The record is unclear as to what occurred during the more than three year delay in this case. Blake claims he suffered substantial prejudice because he spent $4,000 litigating the case before Gilbert raised the limitations defense. Given Blake's claim that two million dollars is at stake in this litigation, it does not appear that $4000 in litigation costs is prejudice substantial enough to warrant preclusion of the limitations defense in a pretrial motion for summary judgment. See Pierce, 652 F.2d at 673; Estes, 636 F.2d at 1134; cf. McGraw v. Matthaei, 388 F. Supp. 84 (E.D.Mich. 1972) (motion made on last day of trial to amend pleadings to add limitations defense denied where considerable expense incurred in preparing and trying case). We are unable to say that Judge Madsen abused his discretion in allowing Gilbert to raise the limitations defense in the manner and at the time he did.

B. Was Blake's Action Brought Within the Applicable Limitations Period?

Problems to solve -
a) Reproduce the court opinion excerpt starting with "The record is" and going on through "time he did.", replacing "Judge Madsen" with "the trial judge".
b) According to the court opinion excerpt, how much did Blake spend litigating the case before Gilbert raised the limitations defense?
c) Continue the court opinion excerpt on the limitations defense after its final heading.
The entries that follow have no connection to the court opinion excerpt above.

Interface element entries -

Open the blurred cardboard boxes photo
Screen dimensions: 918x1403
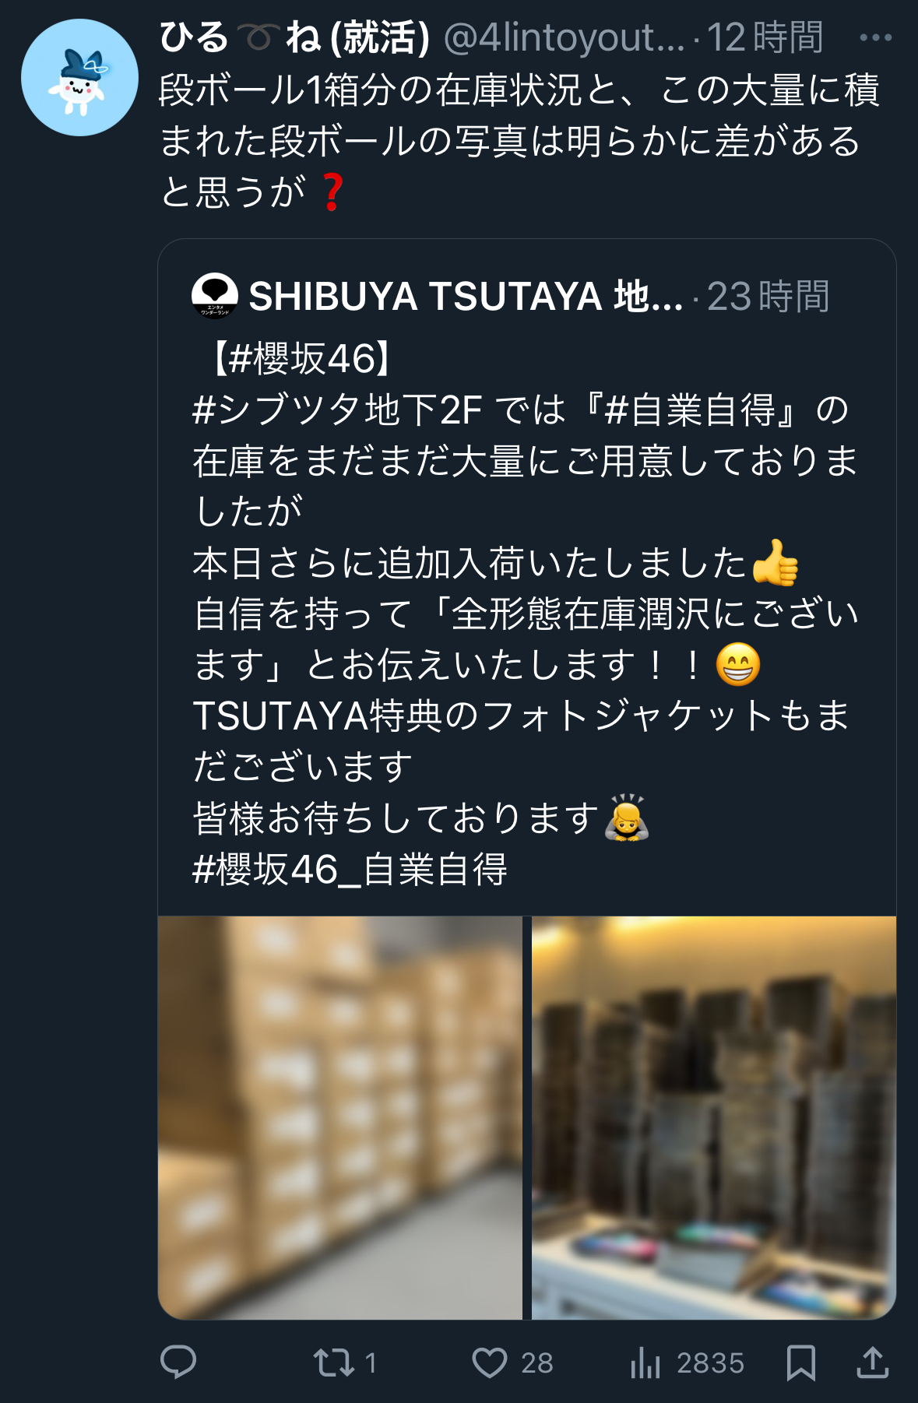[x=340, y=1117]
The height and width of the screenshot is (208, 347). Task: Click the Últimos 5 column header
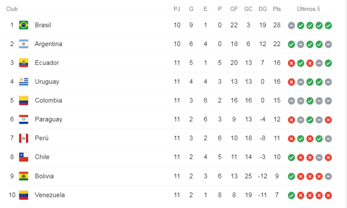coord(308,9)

Answers for this exercise -
a)
The record is unclear as to what occurred during the more than three year delay in this case. Blake claims he suffered substantial prejudice because he spent $4,000 litigating the case before Gilbert raised the limitations defense. Given Blake's claim that two million dollars is at stake in this litigation, it does not appear that $4000 in litigation costs is prejudice substantial enough to warrant preclusion of the limitations defense in a pretrial motion for summary judgment. See Pierce, 652 F.2d at 673; Estes, 636 F.2d at 1134; cf. McGraw v. Matthaei, 388 F. Supp. 84 (E.D.Mich. 1972) (motion made on last day of trial to amend pleadings to add limitations defense denied where considerable expense incurred in preparing and trying case). We are unable to say that the trial judge abused his discretion in allowing Gilbert to raise the limitations defense in the manner and at the time he did.

b) $4,000

c)
Interference with contract rights or other economic relations is a recognized tort,[17] and the statute of limitations relating to torts generally applies. See Annot., 58 A.L.R.3d 1027, 1030 (1974). In Alaska the period of limitations for tort actions involving injury to intangible rights is two years. AS 09.10.070.

The parties' dispute concerns the time from which the period of limitations is measured. Blake argues that Gilbert's acts caused repeated and continuing injury and, thus, the limitations period did not begin to run until the date of the last injury. Blake's argument fails. The acts of interference alleged by Blake were onetime occurrences, even though they may have continuing consequences. They are not analogous to a continuing trespass or nuisance, where repeated and continued *640 tortious acts are committed. See Marcus v. National Life Insurance, 422 F.2d 626 (7th Cir.1970) (malicious interference with contract caused injury at time of breach; there can be no continuous inducement to carry on continuing breaches).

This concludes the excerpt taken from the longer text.